Material provided:
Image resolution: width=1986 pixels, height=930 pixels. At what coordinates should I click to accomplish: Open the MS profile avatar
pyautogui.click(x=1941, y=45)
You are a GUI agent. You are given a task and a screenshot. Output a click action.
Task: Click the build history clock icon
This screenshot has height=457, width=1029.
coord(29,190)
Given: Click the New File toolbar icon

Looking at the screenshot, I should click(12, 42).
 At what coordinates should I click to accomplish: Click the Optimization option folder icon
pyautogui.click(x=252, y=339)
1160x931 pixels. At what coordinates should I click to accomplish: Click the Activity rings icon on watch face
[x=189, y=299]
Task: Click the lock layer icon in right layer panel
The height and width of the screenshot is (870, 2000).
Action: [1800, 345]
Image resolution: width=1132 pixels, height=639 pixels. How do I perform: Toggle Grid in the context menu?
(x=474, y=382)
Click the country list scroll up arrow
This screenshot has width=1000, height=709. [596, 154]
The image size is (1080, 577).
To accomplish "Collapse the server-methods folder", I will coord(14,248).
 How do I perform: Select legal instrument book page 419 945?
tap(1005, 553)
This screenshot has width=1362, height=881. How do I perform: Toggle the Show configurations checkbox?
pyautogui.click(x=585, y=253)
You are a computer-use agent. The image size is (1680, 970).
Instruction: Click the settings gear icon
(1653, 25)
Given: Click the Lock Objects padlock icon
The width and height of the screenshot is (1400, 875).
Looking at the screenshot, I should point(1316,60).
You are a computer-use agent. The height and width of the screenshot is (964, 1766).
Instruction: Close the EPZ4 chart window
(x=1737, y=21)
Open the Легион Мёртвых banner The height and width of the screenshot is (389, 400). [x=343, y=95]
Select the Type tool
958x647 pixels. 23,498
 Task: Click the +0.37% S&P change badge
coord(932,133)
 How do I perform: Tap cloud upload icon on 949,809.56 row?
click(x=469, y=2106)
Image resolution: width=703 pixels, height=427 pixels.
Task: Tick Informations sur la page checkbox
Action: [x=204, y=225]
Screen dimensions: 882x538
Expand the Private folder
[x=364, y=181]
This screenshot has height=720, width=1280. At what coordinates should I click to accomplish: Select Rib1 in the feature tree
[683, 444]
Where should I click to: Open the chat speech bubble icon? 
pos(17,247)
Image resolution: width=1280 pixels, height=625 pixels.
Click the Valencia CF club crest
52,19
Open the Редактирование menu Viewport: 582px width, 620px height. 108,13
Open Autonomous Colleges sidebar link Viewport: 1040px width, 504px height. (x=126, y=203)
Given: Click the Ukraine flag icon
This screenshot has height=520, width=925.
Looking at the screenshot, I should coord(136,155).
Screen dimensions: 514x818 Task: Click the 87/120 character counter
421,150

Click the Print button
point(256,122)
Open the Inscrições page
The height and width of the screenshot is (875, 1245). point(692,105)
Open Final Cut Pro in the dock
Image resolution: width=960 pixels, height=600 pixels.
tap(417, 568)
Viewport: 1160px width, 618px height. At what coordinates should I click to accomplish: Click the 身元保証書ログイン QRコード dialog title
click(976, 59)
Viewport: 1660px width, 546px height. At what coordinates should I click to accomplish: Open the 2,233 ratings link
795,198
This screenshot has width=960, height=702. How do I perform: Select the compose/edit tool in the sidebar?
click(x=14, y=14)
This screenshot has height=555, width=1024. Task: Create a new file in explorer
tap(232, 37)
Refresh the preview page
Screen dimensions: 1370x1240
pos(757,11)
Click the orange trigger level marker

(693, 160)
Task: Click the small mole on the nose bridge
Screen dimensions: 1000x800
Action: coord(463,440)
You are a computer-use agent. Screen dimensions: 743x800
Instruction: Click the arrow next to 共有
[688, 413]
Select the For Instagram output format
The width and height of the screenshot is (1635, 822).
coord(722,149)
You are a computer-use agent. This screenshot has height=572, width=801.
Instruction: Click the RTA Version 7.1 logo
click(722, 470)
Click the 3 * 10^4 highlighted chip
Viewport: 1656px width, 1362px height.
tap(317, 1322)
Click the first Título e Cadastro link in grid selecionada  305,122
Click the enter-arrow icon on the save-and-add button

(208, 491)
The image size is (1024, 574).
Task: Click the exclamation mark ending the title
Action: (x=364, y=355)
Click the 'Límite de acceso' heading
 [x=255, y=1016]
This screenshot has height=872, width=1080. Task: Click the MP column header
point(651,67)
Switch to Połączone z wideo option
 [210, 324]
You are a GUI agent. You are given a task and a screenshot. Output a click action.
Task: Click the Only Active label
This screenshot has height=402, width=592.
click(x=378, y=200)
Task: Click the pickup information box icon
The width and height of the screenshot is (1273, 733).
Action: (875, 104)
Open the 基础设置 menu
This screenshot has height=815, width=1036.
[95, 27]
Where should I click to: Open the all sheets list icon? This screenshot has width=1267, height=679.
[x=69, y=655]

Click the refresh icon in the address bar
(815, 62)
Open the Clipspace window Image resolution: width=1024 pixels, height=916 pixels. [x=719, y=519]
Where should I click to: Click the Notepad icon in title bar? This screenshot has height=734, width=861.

Exercise aim: The answer is each line in which the word "agent" occurs, copied from the material above.

Output of the exercise:
You are a GUI agent. You are given a task and a screenshot. Output a click action.
You are a computer-use agent. The image size is (1680, 970).
You are a computer-use agent. The height and width of the screenshot is (964, 1766).
You are a computer-use agent. Screen dimensions: 743x800
You are a computer-use agent. This screenshot has height=572, width=801.
You are a GUI agent. You are given a task and a screenshot. Output a click action.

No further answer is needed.